Record set:
* * * * * * * * *

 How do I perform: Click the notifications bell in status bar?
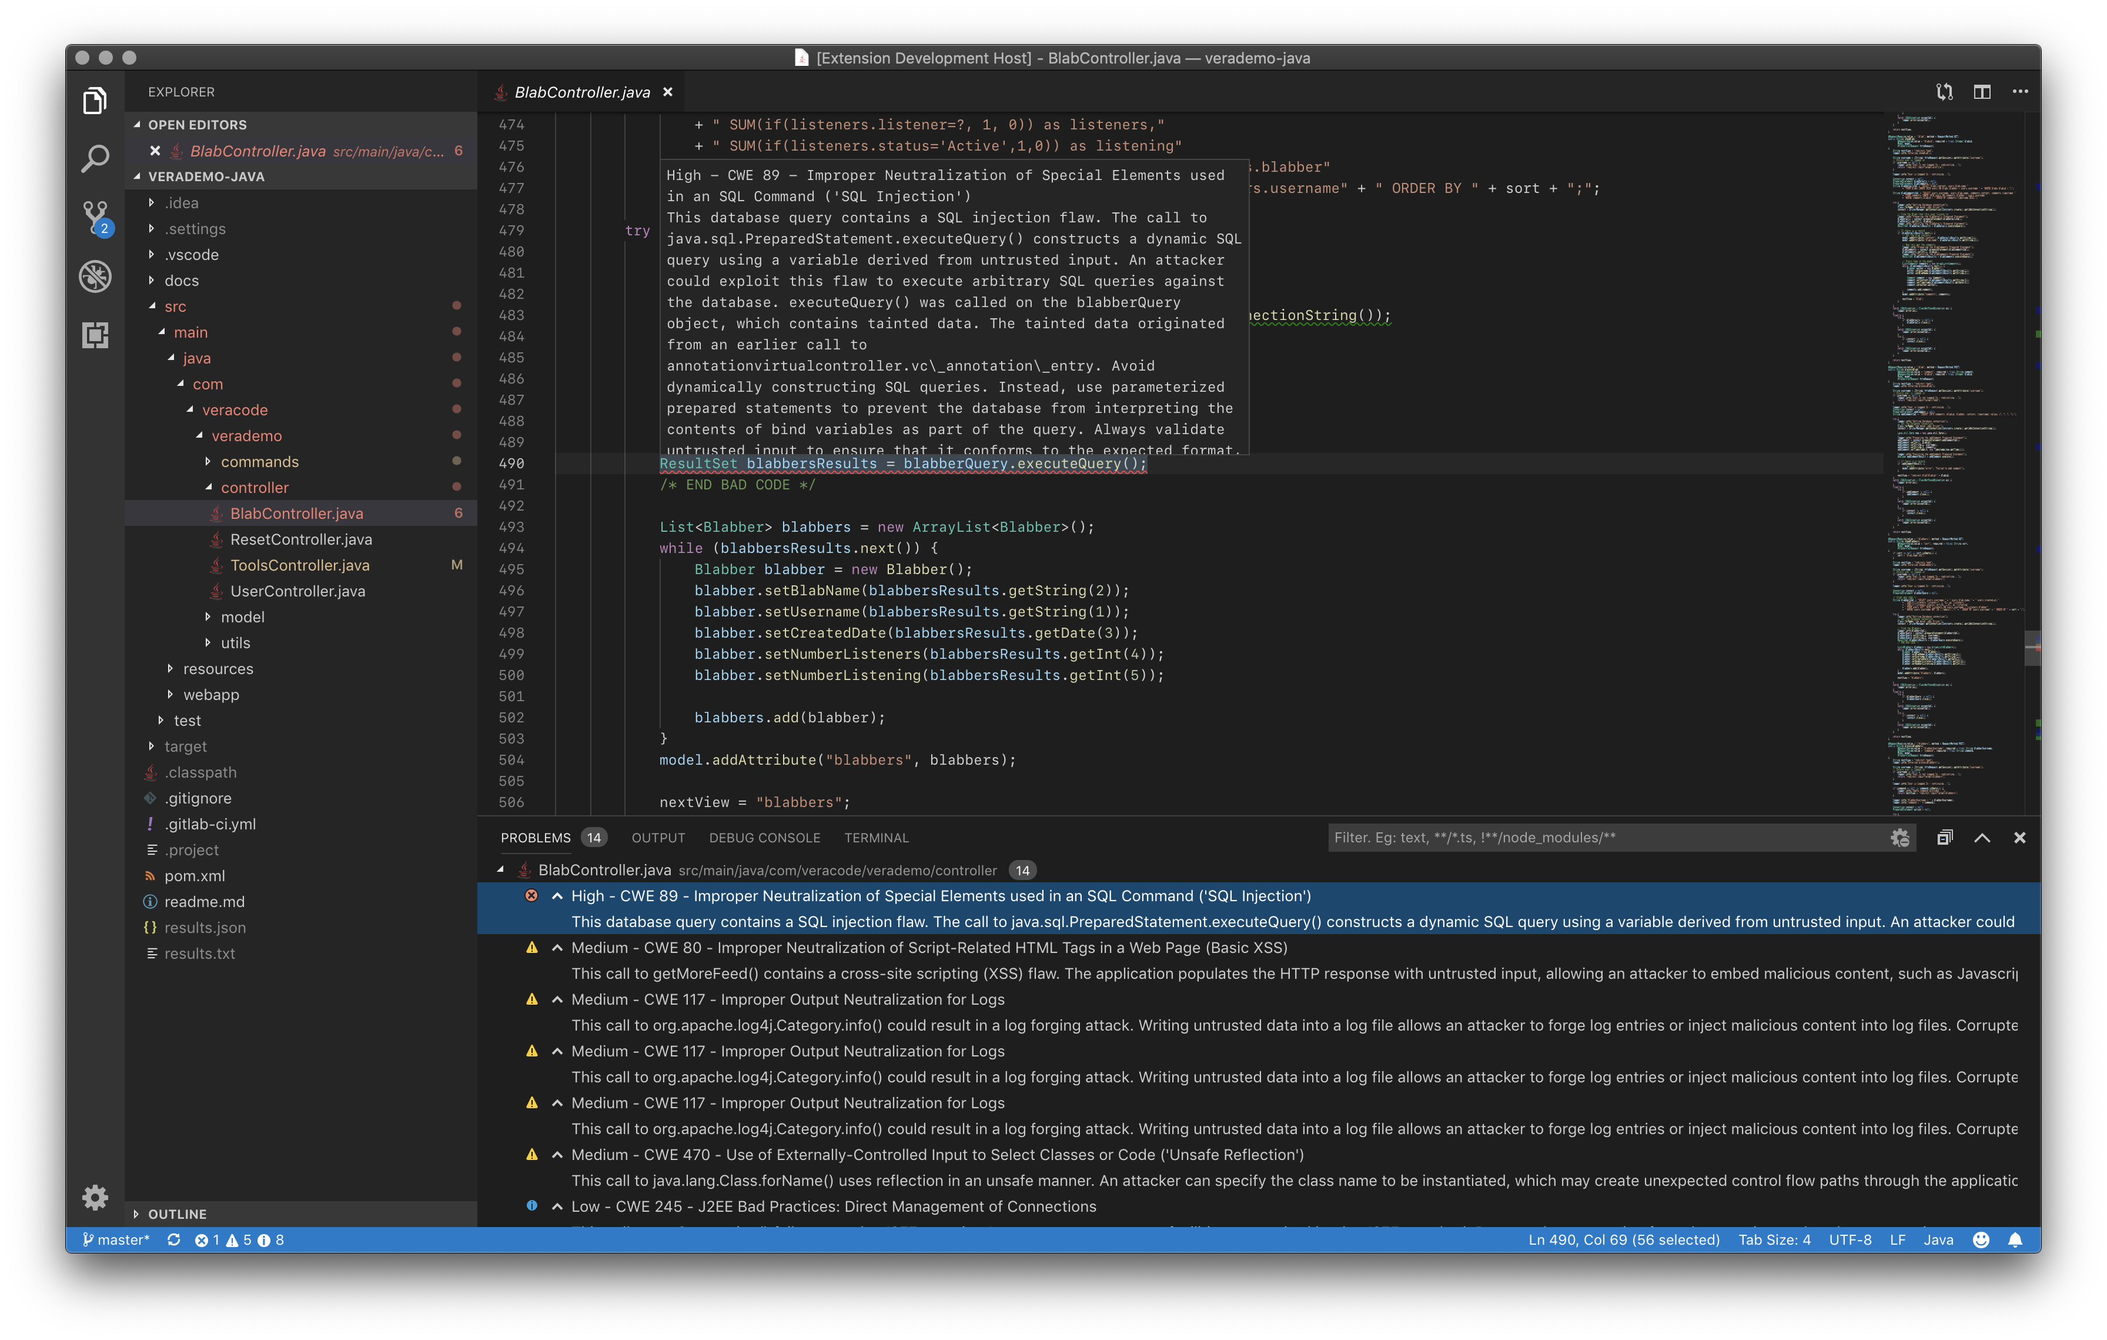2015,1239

* * * * * * * * *

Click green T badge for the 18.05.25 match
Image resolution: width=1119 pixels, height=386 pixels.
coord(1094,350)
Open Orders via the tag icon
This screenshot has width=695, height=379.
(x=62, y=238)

* * * * * * * * *

Exercise aim:
Please locate every line in the rows above that contains the string "Click" and copy each one. Match case exactly.

Solution:
 How do I perform: Click the notifications bell in status bar?
Click green T badge for the 18.05.25 match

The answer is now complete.